### Exercise details
In the material below, the required lines run from the one containing "#タカサブロウ(水田) (733, 473)" through the one containing "#المصحف الإلكتروني (245, 2310)". Copy those lines exactly, ends included, and nothing else.

== Given entries ==

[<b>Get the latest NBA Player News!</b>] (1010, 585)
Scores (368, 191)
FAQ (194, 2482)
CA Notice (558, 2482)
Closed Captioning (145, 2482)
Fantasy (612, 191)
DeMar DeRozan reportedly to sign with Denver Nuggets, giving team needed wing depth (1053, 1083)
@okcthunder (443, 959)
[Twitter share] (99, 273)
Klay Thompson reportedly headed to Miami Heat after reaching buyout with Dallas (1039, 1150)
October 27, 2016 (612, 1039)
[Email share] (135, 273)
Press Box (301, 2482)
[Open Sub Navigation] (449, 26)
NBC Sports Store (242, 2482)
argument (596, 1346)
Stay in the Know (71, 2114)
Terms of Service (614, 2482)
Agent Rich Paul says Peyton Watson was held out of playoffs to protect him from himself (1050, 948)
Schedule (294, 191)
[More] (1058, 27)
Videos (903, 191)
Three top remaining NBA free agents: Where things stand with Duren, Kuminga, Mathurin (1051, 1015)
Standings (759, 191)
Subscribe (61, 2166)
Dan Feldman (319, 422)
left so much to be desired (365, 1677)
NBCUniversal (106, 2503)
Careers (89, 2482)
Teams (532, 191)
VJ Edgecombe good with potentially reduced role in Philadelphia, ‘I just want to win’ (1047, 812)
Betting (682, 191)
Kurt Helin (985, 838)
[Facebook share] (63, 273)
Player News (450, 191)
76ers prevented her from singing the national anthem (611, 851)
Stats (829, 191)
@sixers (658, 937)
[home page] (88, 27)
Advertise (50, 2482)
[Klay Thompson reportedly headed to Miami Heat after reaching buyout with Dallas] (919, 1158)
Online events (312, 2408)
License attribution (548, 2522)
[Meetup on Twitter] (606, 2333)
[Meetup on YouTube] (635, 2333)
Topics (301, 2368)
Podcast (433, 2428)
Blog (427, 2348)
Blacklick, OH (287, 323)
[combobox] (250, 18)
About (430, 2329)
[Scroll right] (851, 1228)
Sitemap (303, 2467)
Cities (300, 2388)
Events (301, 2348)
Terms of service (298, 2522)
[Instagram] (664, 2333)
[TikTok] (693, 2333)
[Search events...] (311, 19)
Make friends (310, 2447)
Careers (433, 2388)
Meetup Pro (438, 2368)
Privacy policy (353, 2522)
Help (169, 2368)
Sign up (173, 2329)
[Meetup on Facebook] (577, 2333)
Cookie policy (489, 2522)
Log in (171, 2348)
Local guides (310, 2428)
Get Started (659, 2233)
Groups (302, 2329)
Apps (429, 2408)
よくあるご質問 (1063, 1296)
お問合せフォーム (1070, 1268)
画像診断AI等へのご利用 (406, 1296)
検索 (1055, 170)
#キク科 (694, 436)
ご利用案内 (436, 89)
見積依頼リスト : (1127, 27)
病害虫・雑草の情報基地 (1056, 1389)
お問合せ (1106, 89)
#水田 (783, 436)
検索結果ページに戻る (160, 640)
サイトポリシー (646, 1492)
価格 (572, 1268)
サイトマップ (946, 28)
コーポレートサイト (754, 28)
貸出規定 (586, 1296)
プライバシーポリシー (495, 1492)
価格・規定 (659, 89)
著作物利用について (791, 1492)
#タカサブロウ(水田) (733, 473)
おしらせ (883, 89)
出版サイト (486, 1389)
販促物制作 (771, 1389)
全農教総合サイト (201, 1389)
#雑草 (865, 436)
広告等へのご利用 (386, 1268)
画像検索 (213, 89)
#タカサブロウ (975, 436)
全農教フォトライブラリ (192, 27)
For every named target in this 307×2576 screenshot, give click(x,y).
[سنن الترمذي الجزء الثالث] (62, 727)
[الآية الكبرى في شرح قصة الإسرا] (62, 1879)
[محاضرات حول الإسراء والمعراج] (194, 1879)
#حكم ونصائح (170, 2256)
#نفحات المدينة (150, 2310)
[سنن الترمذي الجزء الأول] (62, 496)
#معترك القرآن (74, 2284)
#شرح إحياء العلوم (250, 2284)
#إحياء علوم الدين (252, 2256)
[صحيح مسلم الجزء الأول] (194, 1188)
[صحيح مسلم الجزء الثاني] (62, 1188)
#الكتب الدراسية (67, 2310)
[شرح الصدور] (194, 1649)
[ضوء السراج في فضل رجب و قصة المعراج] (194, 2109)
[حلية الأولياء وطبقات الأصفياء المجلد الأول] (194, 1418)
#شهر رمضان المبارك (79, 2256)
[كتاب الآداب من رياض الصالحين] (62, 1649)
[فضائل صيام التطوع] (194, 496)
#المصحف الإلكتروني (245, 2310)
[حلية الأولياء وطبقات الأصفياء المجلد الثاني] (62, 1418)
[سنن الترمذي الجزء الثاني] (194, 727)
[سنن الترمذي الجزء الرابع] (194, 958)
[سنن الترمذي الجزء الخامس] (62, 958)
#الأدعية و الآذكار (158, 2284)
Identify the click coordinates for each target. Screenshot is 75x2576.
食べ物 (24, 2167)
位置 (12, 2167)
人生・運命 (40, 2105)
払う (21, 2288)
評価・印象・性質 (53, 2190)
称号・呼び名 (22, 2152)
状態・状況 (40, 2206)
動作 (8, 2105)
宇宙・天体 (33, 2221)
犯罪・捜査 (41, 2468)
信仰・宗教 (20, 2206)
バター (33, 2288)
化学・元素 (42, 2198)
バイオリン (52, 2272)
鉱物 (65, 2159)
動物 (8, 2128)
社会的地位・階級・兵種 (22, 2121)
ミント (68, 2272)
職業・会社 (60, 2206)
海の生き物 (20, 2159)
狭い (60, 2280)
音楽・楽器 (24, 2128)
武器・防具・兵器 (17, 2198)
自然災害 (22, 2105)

===

### Task response
#タカサブロウ(水田) (733, 473)
おしらせ (883, 89)
出版サイト (486, 1389)
販促物制作 (771, 1389)
全農教総合サイト (201, 1389)
#雑草 (865, 436)
広告等へのご利用 (386, 1268)
画像検索 (213, 89)
#タカサブロウ (975, 436)
全農教フォトライブラリ (192, 27)
For every named target in this 307×2576 screenshot, give click(x,y).
[سنن الترمذي الجزء الثالث] (62, 727)
[الآية الكبرى في شرح قصة الإسرا] (62, 1879)
[محاضرات حول الإسراء والمعراج] (194, 1879)
#حكم ونصائح (170, 2256)
#نفحات المدينة (150, 2310)
[سنن الترمذي الجزء الأول] (62, 496)
#معترك القرآن (74, 2284)
#شرح إحياء العلوم (250, 2284)
#إحياء علوم الدين (252, 2256)
[صحيح مسلم الجزء الأول] (194, 1188)
[صحيح مسلم الجزء الثاني] (62, 1188)
#الكتب الدراسية (67, 2310)
[شرح الصدور] (194, 1649)
[ضوء السراج في فضل رجب و قصة المعراج] (194, 2109)
[حلية الأولياء وطبقات الأصفياء المجلد الأول] (194, 1418)
#شهر رمضان المبارك (79, 2256)
[كتاب الآداب من رياض الصالحين] (62, 1649)
[فضائل صيام التطوع] (194, 496)
#المصحف الإلكتروني (245, 2310)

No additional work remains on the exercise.